Les violences commises par les militaires et les partisans du candidat du parti au pouvoir, Faure Gnassingbé, ont commencé le jour du scrutin, le dimanche 24 avril 2005, avant même le début des opérations de dépouillement. Un agent commercial travaillant au grand marché de Lomé a raconté qu’il se trouvait dans un bureau de vote de l’école primaire catholique d’Ablogamé, quartier à l’est de la capitale, lorsqu’« en fin d’après-midi, des militaires sont arrivés à bord de véhicules. Ils sont entrés dans l’école pour prendre les urnes. Ils ont commencé à lancer des gaz lacrymogènes et à tirer des balles réelles dans l’enceinte de l’école ». La scène décrite par ce témoin, rencontré par la délégation d’Amnesty International lors de sa mission d’enquête au Bénin, s’est reproduite dans de nombreux quartiers de Lomé, ce qui montre la volonté du gouvernement togolais d’employer tous les moyens pour s’assurer de la victoire du candidat du parti au pouvoir.

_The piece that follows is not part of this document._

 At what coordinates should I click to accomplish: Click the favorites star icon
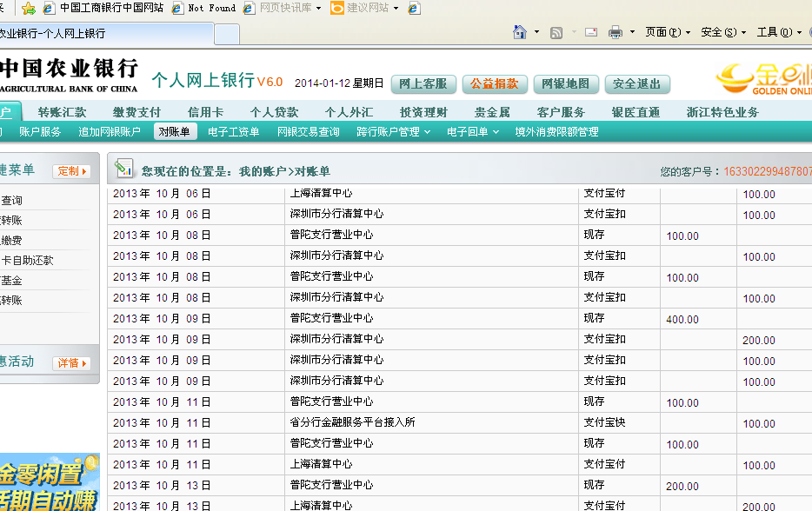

Le jour du scrutin, des membres des forces de sécurité ont fait irruption dans plusieurs bureaux de vote en faisant usage d’armes réelles et de grenades lacrymogènes. Un scrutateur de l’UFC affecté au bureau de vote de Bè Plage, un quartier de Lomé, a raconté à Amnesty International : « Alors que le dépouillement avait commencé, deux véhicules militaires de bérets verts [membres du Régiment commando de la garde présidentielle] sont arrivés à l’école. Ils ont tiré en l’air. Beaucoup de gens, paniqués, ont voulu sortir, or il n’y avait qu’une seule issue. Les militaires sont entrés dans la salle. Ils ont tiré des gaz lacrymogènes et des balles réelles et ont pris les urnes. J’ai essayé de fuir en escaladant le mur. Mon ami, SP, qui tentait de fuir avec moi n’a pas pu franchir le mur car il était trop petit. Je ne l’ai plus revu depuis. J’ai dû marcher sur une trentaine de cadavres pour escalader le mur et m’enfuir. »

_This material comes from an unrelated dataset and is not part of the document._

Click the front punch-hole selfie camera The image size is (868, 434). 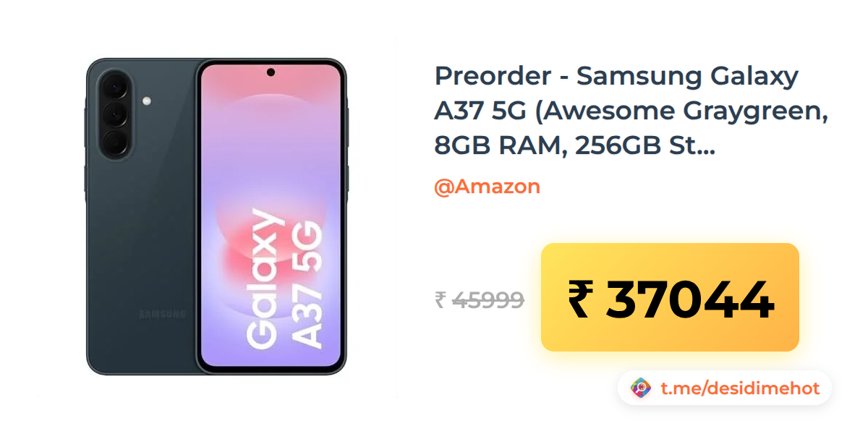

Deux jours plus tard, le jour de la proclamation de la victoire de Faure Gnassingbé, des militaires ont pénétré dans de nombreux domiciles de partisans supposés ou avérés de l’opposition. Un étudiant en sciences économiques habitant le quartier Tokoin, à Lomé qui a trouvé refuge au Bénin a raconté à Amnesty International : « Le 26 avril, j’étais à la maison, des militaires sont entrés dans notre maison, ils ont enfoncé le portail, ils ont cassé les vitres et lancé des grenades lacrymogènes. Un vieux est sorti et il a été tabassé. J’ai pris la fuite. Quand j’ai croisé des miliciens à bord d’un autobus, ils ont tiré sur mon ami, Pierre Abalo, mécanicien. Il est mort sur le coup. »

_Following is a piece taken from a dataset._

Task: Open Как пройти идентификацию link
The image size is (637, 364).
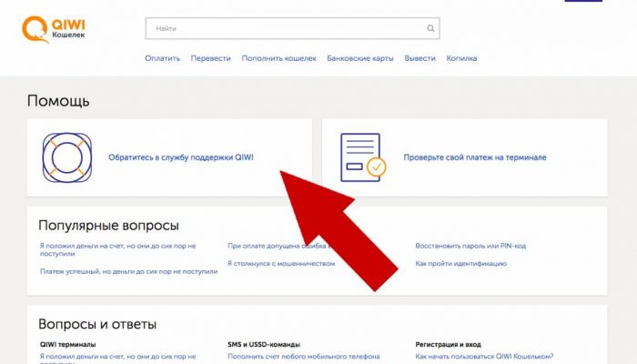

Les forces de sécurité ont également visé certains responsables locaux de l’opposition, notamment le président de la section locale de l’UFC et le propriétaire d’une savonnerie à Aného, connu pour son soutien actif au candidat de la coalition des partis de l’opposition, Bob Akitani. Amnesty International a obtenu le témoignage d’un Togolais présent sur les lieux : « Des militaires arrivés dans un camion de la gendarmerie sont allés à la savonnerie. Il était environ 9 heures. Ils ont tiré en l’air dès qu’ils sont sortis du véhicule. Ils ont tiré dans la maison où se trouvaient la femme du propriétaire de la savonnerie, ses enfants et son frère. Ils sont entrés dans le bureau de la savonnerie, ont sorti tout le matériel informatique et l’ont cassé dehors. Ils ont fini par incendier le lieu et ont mis feu aux véhicules de l’entreprise. Quand ils ont terminé, ils sont allés dans d’autres maisons du quartier. Tout le monde était dans les maisons. Ils ont tabassé les gens. Ils en ont arrêté certains qu’ils ont amenés à la prison civile d’Aného. »

Les forces de sécurité togolaises s’en sont également prises au responsable coutumier d’Aného, le Roi Togbé Ahuawoto Savado Zankli Lawson VIII qui a été arrêté chez lui le mercredi 27 avril dans l’après-midi. Un témoin, présent au moment de l’arrestation a raconté à Amnesty International : « Les militaires sont arrivés, ils ont escaladé les murs et sont entrés dans le palais, ils ont cassé la grille d’entrée et ont pénétré ensuite dans le domicile privé du Roi et ils ont tiré en l’air. Ils ont pris l’un des fils du Roi qui se lavait, il avait encore du savon sur lui. Des militaires sont entrés dans la maison et ont défoncé toutes les portes, un groupe a emmené le Roi à l’extérieur vers une voiture, ils l’ont poussé dans un caniveau où l’eau coulait. Un journaliste de Radio Lumière qui se trouvait chez le Roi a également été arrêté. » Les deux hommes ont été emmenés à la brigade de gendarmerie où, selon des informations, les forces de sécurité les ont maltraités et déshabillés. Ils ont été enfermés pendant trois heures dans une cellule avant d’être libérés à la suite de l’intervention des autorités politiques et administratives.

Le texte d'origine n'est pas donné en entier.